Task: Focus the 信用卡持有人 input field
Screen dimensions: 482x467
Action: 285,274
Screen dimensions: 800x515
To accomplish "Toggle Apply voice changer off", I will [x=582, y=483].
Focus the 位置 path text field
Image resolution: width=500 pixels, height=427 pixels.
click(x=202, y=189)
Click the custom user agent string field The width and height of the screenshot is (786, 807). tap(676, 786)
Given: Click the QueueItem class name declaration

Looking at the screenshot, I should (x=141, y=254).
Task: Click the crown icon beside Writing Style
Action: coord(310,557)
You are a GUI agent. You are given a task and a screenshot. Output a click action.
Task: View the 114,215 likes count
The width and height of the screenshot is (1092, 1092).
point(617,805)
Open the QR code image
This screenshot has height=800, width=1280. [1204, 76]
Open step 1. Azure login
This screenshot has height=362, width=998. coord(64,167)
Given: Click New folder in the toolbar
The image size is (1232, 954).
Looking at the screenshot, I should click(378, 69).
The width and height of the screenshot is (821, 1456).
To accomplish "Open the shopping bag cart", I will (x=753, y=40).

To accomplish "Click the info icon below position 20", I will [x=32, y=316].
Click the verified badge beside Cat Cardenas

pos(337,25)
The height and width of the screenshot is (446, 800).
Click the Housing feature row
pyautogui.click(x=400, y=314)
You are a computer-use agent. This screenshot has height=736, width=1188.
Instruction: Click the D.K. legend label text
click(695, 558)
•••
Copy the data above in full, character for character.

Task: Focus the 信用卡持有人 input field
Screen dimensions: 482x467
Action: 285,274
Screen dimensions: 800x515
To accomplish "Toggle Apply voice changer off", I will [x=582, y=483].
Focus the 位置 path text field
Image resolution: width=500 pixels, height=427 pixels.
click(x=202, y=189)
Click the custom user agent string field The width and height of the screenshot is (786, 807). tap(676, 786)
Given: Click the QueueItem class name declaration

Looking at the screenshot, I should (x=141, y=254).
Task: Click the crown icon beside Writing Style
Action: coord(310,557)
You are a GUI agent. You are given a task and a screenshot. Output a click action.
Task: View the 114,215 likes count
The width and height of the screenshot is (1092, 1092).
point(617,805)
Open the QR code image
This screenshot has height=800, width=1280. [1204, 76]
Open step 1. Azure login
This screenshot has height=362, width=998. coord(64,167)
Given: Click New folder in the toolbar
The image size is (1232, 954).
Looking at the screenshot, I should click(378, 69).
The width and height of the screenshot is (821, 1456).
To accomplish "Open the shopping bag cart", I will (x=753, y=40).

To accomplish "Click the info icon below position 20", I will [x=32, y=316].
Click the verified badge beside Cat Cardenas

pos(337,25)
The height and width of the screenshot is (446, 800).
Click the Housing feature row
pyautogui.click(x=400, y=314)
You are a computer-use agent. This screenshot has height=736, width=1188.
Instruction: Click the D.K. legend label text
click(695, 558)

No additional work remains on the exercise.